Engineering researchers at the University of Alberta have identified more than 100 toxic chemicals in cannabis smoke.

The researchers have characterized the potentially hazardous particles in cannabis smoke and have raised awareness about their potential health effects.

“It’s not out of line to say there’s potential health risk in marijuana smoke, and there’s not nearly enough research,” said Robert Nishida, a co-lead on the study.

Out of the billions of particles found in a single puff of cannabis smoke, Nishida’s team observed 2,575 chemical compounds and was able to identify 536. Of those, 110 are known to be toxic, whether they be carcinogenic, mutagenic or teratogenic.

Nishida’s team found the particles in cannabis smoke were about 29 percent larger than those toxic chemicals found in tobacco, however they still found more in tobacco. The researchers found 3.4 times more mass from the total particulate matter in a typical cannabis joint than a cigarette.

“And with some caveats, that mass is what you consider tar,” said Nishida.
Nishida’s team employed a “smoking machine,” which acts like a lung to draw the desired volume of smoke from samples of both a standard tobacco and a cannabis cigarette.

> **RECORDED INFORMATION**:

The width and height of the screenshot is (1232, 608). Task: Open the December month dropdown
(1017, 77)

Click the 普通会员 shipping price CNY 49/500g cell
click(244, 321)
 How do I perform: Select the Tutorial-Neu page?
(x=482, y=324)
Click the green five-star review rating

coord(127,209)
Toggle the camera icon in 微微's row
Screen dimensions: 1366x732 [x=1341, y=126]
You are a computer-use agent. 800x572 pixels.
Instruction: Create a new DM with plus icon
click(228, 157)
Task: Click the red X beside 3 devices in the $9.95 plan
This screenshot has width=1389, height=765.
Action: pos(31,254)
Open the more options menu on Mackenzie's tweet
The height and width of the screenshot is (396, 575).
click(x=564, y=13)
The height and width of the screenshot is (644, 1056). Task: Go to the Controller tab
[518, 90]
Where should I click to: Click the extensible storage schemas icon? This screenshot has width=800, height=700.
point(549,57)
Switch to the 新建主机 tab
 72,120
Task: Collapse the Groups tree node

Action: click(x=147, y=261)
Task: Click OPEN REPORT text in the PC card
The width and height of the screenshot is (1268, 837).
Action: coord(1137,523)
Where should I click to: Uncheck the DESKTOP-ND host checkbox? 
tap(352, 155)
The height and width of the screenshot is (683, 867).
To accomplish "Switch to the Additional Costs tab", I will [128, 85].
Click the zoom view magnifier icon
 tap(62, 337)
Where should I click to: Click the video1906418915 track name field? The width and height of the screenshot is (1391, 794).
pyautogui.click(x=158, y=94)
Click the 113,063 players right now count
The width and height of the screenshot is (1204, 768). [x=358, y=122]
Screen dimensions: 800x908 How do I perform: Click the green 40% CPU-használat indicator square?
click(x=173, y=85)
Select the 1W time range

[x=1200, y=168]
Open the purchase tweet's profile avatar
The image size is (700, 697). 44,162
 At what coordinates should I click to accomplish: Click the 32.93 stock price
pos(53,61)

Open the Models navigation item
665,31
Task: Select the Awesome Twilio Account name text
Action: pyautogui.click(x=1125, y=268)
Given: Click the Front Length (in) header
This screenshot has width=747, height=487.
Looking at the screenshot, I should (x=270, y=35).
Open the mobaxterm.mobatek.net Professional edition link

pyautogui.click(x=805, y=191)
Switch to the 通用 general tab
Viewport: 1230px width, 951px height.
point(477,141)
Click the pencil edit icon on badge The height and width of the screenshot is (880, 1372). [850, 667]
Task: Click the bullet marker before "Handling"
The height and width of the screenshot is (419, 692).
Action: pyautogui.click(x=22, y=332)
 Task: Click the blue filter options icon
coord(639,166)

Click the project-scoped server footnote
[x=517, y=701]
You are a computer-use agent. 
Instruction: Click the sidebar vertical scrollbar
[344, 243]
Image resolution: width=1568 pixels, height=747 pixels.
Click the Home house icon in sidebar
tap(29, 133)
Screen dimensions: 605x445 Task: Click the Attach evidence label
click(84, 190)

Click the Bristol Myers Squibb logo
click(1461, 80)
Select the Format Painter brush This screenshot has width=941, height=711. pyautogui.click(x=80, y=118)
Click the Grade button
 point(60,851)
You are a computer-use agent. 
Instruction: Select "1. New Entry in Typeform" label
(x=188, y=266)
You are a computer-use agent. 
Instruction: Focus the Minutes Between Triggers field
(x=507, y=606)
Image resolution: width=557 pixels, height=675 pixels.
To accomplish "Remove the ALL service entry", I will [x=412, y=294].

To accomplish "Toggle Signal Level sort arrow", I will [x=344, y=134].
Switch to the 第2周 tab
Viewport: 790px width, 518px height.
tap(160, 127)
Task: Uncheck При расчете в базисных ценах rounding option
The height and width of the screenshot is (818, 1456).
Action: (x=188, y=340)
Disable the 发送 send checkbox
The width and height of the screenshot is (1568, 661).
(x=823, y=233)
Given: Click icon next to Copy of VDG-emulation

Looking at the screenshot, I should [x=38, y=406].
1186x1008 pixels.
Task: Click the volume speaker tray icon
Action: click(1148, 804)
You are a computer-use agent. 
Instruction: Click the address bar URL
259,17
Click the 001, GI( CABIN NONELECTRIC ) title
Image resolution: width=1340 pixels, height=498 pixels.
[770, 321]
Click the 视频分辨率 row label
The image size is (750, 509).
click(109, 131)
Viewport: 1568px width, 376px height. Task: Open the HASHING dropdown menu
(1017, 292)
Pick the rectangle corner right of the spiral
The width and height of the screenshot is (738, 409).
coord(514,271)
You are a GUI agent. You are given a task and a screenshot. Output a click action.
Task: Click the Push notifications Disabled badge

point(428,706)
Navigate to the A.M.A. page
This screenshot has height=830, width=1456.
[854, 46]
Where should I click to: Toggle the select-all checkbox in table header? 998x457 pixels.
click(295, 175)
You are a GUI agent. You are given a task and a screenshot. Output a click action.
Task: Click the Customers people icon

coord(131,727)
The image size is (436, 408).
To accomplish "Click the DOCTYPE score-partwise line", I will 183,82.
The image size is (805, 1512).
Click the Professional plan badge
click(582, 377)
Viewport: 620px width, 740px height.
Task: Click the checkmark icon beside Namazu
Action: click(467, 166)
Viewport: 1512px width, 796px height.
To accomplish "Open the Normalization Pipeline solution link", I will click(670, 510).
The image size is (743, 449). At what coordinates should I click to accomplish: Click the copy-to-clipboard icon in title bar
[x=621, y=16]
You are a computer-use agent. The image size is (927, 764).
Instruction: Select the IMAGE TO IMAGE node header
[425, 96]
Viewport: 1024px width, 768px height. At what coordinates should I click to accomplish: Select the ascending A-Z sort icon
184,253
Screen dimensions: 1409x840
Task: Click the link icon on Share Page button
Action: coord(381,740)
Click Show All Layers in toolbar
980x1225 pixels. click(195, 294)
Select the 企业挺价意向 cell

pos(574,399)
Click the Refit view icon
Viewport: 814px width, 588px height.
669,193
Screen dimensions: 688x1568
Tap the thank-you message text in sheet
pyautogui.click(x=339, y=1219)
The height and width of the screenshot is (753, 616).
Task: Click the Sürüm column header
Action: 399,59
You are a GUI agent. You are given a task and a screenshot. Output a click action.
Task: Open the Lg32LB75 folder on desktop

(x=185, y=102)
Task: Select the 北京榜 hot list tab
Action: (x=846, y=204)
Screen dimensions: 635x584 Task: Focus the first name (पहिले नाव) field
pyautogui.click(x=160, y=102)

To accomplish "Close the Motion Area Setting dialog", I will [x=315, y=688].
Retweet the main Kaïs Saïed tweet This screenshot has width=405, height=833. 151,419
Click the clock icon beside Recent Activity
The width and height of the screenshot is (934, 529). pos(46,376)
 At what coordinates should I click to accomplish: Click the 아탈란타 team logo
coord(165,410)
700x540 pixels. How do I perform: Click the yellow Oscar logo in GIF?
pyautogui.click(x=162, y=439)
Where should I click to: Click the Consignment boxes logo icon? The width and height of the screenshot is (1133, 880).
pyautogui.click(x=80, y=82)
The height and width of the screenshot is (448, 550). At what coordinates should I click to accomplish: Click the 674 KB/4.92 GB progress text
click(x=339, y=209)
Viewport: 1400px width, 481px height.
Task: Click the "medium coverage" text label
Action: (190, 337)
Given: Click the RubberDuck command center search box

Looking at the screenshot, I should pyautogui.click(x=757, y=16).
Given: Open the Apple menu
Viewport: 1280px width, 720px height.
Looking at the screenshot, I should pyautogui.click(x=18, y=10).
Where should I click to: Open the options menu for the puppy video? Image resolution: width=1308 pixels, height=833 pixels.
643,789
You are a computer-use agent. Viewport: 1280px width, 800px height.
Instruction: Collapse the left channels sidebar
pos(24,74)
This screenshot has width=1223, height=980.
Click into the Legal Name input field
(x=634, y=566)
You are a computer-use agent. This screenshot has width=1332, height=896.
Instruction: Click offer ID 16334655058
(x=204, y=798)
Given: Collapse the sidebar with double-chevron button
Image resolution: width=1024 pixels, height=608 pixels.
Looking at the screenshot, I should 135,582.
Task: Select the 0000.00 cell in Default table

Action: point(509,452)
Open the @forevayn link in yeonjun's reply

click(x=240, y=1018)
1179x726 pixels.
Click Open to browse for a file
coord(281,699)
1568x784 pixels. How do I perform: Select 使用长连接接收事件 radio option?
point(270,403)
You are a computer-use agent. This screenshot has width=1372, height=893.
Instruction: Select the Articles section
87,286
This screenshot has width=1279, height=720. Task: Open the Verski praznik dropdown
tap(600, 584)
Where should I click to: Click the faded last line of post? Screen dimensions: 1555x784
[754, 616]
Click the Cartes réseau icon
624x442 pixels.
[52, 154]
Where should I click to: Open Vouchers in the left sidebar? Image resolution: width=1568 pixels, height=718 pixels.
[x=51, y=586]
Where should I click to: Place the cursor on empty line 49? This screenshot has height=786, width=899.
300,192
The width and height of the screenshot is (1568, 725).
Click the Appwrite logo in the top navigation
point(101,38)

> **ABOUT THIS TASK**:
Could you quote the entire passage about toxic chemicals in cannabis smoke word for word?

> **SOLUTION FOR THIS PROBLEM**:
Engineering researchers at the University of Alberta have identified more than 100 toxic chemicals in cannabis smoke.

The researchers have characterized the potentially hazardous particles in cannabis smoke and have raised awareness about their potential health effects.

“It’s not out of line to say there’s potential health risk in marijuana smoke, and there’s not nearly enough research,” said Robert Nishida, a co-lead on the study.

Out of the billions of particles found in a single puff of cannabis smoke, Nishida’s team observed 2,575 chemical compounds and was able to identify 536. Of those, 110 are known to be toxic, whether they be carcinogenic, mutagenic or teratogenic.

Nishida’s team found the particles in cannabis smoke were about 29 percent larger than those toxic chemicals found in tobacco, however they still found more in tobacco. The researchers found 3.4 times more mass from the total particulate matter in a typical cannabis joint than a cigarette.

“And with some caveats, that mass is what you consider tar,” said Nishida.
Nishida’s team employed a “smoking machine,” which acts like a lung to draw the desired volume of smoke from samples of both a standard tobacco and a cannabis cigarette.